• **課題の指示**
次の行のうち、文字列「Toggle」を含む行をすべて抜き出し、そのまま書き写してください。

一部の行
_ _ _ _
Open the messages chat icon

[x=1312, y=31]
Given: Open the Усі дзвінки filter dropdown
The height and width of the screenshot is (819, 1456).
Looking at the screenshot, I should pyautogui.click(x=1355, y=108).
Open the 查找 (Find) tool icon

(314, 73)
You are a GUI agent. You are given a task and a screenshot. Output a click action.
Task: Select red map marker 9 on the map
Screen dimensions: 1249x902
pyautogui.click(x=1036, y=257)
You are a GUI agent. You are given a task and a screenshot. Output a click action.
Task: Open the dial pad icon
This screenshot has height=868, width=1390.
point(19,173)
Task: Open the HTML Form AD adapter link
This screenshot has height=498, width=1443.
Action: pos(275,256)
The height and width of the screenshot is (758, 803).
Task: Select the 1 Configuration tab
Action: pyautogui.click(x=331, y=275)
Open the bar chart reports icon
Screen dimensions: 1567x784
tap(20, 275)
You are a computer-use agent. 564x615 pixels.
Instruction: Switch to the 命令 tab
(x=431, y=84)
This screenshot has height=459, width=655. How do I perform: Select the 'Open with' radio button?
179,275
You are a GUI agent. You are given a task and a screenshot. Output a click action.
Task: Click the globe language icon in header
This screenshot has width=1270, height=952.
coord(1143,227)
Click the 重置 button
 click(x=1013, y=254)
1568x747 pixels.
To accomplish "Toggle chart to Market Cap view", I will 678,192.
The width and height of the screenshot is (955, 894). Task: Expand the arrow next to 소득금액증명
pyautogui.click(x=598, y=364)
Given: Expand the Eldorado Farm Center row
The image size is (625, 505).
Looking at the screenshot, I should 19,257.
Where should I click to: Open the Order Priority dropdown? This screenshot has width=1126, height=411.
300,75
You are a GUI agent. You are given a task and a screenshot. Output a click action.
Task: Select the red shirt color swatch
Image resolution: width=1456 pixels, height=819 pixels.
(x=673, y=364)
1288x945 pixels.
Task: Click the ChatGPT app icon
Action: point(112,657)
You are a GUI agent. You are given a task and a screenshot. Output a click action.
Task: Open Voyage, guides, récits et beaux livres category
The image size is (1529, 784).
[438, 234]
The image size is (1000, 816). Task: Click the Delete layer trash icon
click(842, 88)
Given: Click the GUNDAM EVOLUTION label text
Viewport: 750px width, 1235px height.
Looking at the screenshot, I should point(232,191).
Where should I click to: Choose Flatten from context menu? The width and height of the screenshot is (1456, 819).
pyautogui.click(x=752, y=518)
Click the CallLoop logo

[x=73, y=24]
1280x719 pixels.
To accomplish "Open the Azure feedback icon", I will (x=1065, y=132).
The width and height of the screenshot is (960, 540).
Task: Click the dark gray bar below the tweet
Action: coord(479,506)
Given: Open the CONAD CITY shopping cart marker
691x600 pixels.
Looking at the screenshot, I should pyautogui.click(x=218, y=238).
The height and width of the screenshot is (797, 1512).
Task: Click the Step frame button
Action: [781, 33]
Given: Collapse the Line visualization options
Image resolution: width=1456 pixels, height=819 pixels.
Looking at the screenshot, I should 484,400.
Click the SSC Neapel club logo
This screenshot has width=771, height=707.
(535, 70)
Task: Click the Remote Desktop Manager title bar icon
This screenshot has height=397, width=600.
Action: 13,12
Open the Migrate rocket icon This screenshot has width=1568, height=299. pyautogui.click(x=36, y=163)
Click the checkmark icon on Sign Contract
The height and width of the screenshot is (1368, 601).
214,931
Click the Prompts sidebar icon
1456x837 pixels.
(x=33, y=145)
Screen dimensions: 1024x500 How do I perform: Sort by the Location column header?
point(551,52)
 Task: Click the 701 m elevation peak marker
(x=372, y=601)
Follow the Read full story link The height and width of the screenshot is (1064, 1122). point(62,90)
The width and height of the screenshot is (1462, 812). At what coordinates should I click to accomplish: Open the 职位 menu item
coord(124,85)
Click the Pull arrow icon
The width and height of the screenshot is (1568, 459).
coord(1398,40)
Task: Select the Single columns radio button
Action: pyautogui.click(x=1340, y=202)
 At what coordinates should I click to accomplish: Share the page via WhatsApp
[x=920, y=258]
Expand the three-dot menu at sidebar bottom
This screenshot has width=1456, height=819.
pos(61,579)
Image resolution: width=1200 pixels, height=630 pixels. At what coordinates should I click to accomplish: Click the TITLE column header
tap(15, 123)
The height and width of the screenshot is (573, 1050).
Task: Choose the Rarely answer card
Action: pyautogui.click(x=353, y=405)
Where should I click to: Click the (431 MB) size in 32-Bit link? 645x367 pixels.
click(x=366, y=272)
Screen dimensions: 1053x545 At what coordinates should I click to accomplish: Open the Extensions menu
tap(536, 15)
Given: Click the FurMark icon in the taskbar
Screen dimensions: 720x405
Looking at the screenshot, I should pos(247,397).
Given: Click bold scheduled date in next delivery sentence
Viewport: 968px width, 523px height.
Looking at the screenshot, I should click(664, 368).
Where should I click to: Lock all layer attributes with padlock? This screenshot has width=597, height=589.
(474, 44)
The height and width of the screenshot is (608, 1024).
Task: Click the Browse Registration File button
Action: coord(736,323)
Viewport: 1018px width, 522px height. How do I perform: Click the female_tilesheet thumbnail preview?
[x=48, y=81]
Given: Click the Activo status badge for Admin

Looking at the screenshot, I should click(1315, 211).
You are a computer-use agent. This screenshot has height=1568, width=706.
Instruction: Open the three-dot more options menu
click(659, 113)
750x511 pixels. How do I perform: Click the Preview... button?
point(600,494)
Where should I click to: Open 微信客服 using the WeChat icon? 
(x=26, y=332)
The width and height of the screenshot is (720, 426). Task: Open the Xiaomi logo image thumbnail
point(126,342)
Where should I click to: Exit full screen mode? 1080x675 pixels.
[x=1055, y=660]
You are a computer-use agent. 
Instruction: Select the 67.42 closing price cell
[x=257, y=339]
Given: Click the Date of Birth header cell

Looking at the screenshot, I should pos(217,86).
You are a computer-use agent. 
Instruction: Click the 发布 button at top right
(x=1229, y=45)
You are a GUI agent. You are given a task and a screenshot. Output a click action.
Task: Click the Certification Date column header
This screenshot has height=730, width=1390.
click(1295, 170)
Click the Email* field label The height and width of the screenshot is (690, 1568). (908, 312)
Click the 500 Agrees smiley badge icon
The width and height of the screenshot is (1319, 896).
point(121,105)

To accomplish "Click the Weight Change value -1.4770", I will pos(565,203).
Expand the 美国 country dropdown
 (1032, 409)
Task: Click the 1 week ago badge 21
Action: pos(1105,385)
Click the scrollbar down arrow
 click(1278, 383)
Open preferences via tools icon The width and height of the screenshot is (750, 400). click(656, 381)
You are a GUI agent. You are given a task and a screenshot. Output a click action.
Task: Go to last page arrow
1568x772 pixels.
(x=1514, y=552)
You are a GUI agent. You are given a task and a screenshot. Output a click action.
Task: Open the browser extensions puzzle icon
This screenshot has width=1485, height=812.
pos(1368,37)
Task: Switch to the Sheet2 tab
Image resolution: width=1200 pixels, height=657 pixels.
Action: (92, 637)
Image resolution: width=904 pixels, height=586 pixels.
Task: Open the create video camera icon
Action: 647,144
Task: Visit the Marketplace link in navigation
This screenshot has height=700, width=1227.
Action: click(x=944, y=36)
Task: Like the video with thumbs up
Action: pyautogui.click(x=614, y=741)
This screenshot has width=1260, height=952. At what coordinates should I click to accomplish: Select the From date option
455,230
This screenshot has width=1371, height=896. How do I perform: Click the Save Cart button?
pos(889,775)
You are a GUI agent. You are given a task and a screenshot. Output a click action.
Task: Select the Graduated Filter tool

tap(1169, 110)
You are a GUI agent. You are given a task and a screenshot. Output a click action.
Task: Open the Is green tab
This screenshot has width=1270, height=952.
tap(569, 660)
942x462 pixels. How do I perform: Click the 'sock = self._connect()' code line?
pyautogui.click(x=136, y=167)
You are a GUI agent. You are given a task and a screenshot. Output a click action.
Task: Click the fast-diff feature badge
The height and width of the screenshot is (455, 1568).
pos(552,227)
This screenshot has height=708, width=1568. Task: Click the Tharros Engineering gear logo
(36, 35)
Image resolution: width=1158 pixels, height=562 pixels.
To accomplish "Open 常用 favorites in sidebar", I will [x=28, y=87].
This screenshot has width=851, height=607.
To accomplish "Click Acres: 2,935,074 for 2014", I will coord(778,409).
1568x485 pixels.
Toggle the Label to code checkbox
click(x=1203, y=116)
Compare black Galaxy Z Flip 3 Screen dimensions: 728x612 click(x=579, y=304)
_ _ _ _
• **正解**
To accomplish "Toggle chart to Market Cap view", I will 678,192.
Toggle the Label to code checkbox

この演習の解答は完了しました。